The Greek gods should have given Sisyphus a lawn mower instead of a rock, and put him in Coral Gables instead of on a hill in Hades.

It’s August, and I’ve only mowed my yard three times this year. Part of the reason is that we live in Maine, and the growing season starts late; part of it is our thin and sandy soil; and part is our rising tolerance for a raggedy front lawn. 

I don’t dislike mowing. It provides immediate feedback: You can easily see how much work is done and how much is left to do. You can’t beat the scent of freshly mowed grass, and I love the way it stains my sneakers. I like to mow. 

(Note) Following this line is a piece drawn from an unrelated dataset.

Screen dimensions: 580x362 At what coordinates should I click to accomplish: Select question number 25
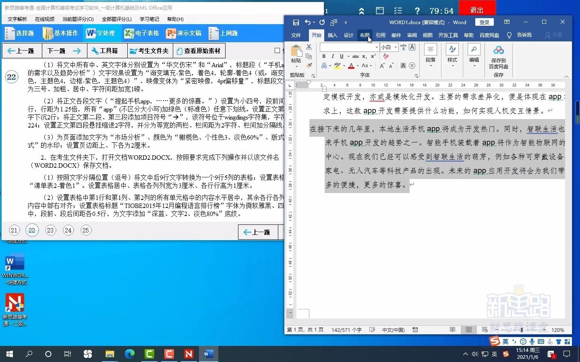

Lawn mowers are a different story.

My first steady grass-cutting partner was a modest, two-tone ride-on mower. I was 9, and driving that little tractor was a highlight of my week. We lived in Virginia, and I mowed every Saturday. In May and June, that was barely enough to keep up. Once August rolled around, though, the grass went dormant, and I’d be driving around the yard just looking for something to run over. 

Our next mower was a much larger model from Sears. It had headlights and a cushioned seat. It was a pull-start, and its large engine required a hefty pull. Now we lived in Florida, and I mowed year-round. If the gods had truly been mad at Sisyphus, they would have given him a lawn mower instead of a rock and put him in Coral Gables instead of on a hill in Hades. That mower and I were at odds from the start. On its best days, it required at least 15 pulls. On its worst days ... well, I recall its worst day.

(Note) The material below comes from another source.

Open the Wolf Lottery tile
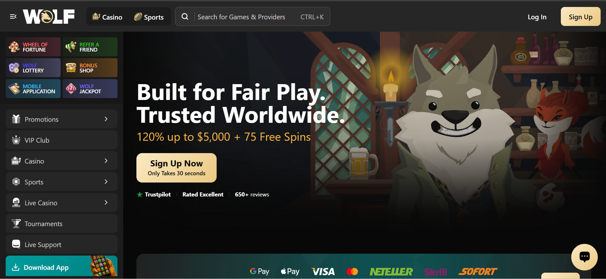tap(33, 68)

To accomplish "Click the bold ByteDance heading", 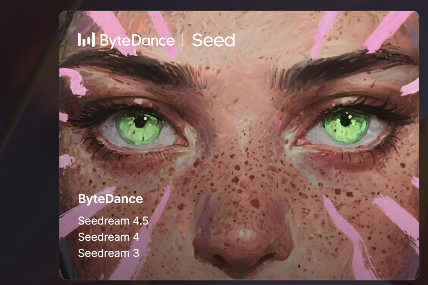I will tap(110, 199).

We had both grown a little older. I was 17, and the mower was 6. I didn’t think 6 years was a full life for a machine, but I had a lot to learn. It was a hot July day – in Connecticut, now – and Mississippi muggy. I was in our driveway trying to start the mower. 

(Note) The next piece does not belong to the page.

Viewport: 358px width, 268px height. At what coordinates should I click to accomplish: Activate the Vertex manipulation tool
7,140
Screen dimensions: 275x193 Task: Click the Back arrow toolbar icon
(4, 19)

After about 40 pulls, many of which kicked back, tearing the black rubber T-grip out of my fingers, I surmised that perhaps I had a fouled spark plug. Still coherent, I went and bought a new plug and installed it. Forty pulls later, I thought perhaps it was a carburetor issue. I removed, cleaned, and reinstalled the carburetor. Forty pulls after that, I picked up the biggest crescent wrench we had in the garage and began pounding on the engine, making loud TINK! noises that echoed through the tall trees in the neighborhood. It must have sounded as though I was laying down railroad tracks. Our next-door neighbor, Mrs. Robbens, came out to investigate.

I was unaware of her until she reached the split-rail fence that ran between our driveways. She said, “Chuck?” with genuine motherly concern in her voice. I must have looked like a furious and deadly blond chimpanzee in gym shorts and moccasins. I turned my head and looked at her over my shoulder. Something in my eyes made her scuttle back into her house without a word.

I wish I could say that was the only time I badly rattled Mrs. Robbens. 

But five years later, almost exactly, I was back for a visit. It was my wedding day, and I’d gone into town for a haircut. Returning home to get ready for the ceremony, I was admittedly preoccupied. I pulled into the drive, got out of my car, and walked down the flagstone path, up the stone steps, and in the front door. I put my car keys in my pocket and was shocked to see Mrs. Rob­bens coming downstairs in her nightgown. She seemed equally shocked. 

Understandably flustered, I said, “Mrs. Robbens, what are you doing here?”

She did her best to speak, her mouth working like a guppy’s out of the water. She managed to reply, in a strangled voice, “I ... I live here.”

I’d like to say that the Robbenses’ house and ours were identical. They were not. I’d like to say they were similar, but that’s not true. We didn’t even have a flagstone path or stone steps. 

Back to the mower. I did not manage to beat it to death. It limped moodily along for another year. I left for college, and my parents got rid of it and hired someone to cut our grass.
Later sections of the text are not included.